◆ ACTION ITEM: Produce a word-for-word copy of the lines from the one that contains "Click the index.html HTML5 icon" to the final line of the data below, with all pictures dropped.

◆ DATA SHOWN:

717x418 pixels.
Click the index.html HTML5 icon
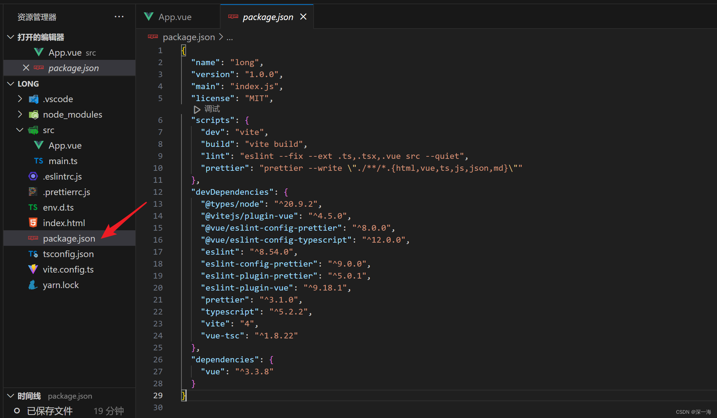tap(33, 223)
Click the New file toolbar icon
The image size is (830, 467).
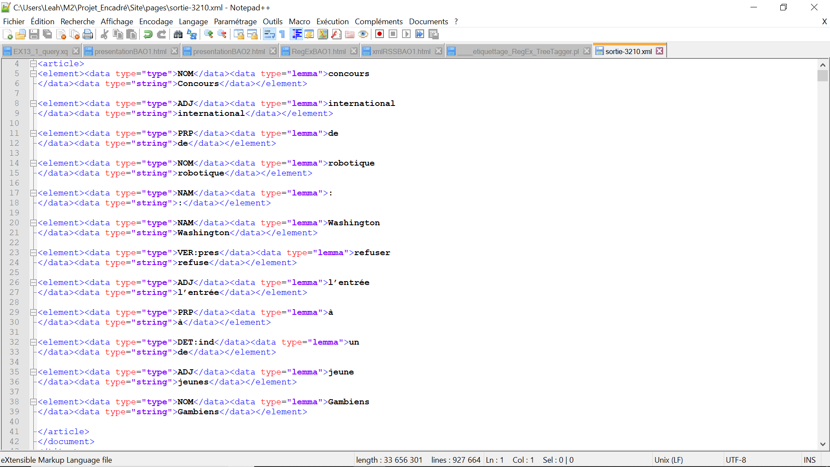7,34
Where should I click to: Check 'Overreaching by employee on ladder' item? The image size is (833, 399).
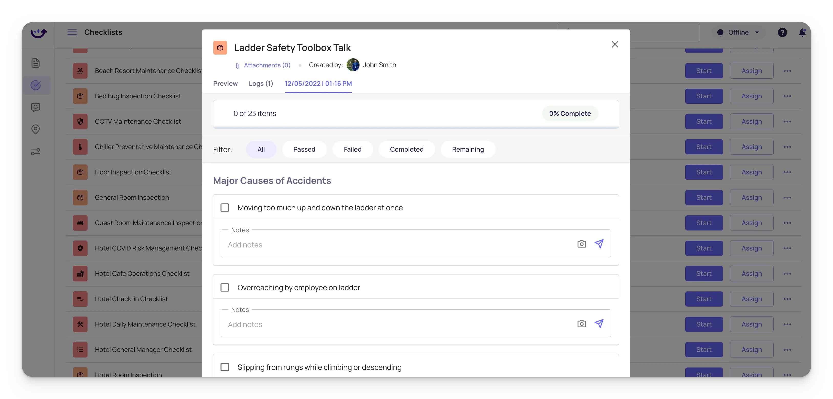225,287
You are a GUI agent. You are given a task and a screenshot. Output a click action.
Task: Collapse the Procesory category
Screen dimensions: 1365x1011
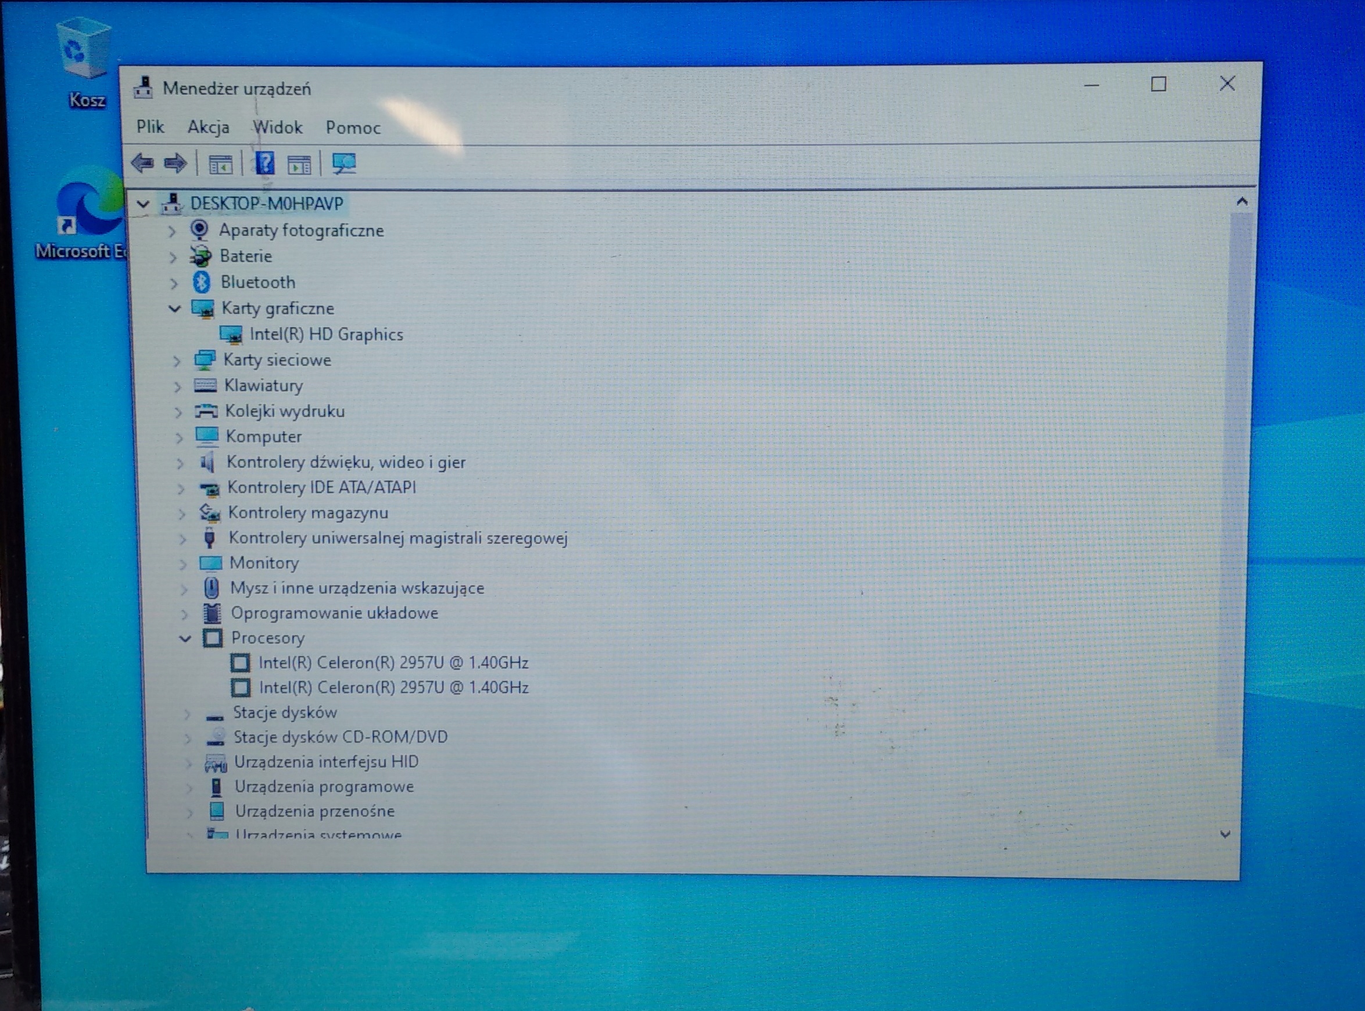tap(185, 639)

◆ SOLVED PROBLEM:
Click the index.html HTML5 icon
tap(33, 223)
Click the New file toolbar icon
The image size is (830, 467).
7,34
Where should I click to: Check 'Overreaching by employee on ladder' item? The image size is (833, 399).
225,287
You are a GUI agent. You are given a task and a screenshot. Output a click action.
Task: Collapse the Procesory category
Screen dimensions: 1365x1011
tap(185, 639)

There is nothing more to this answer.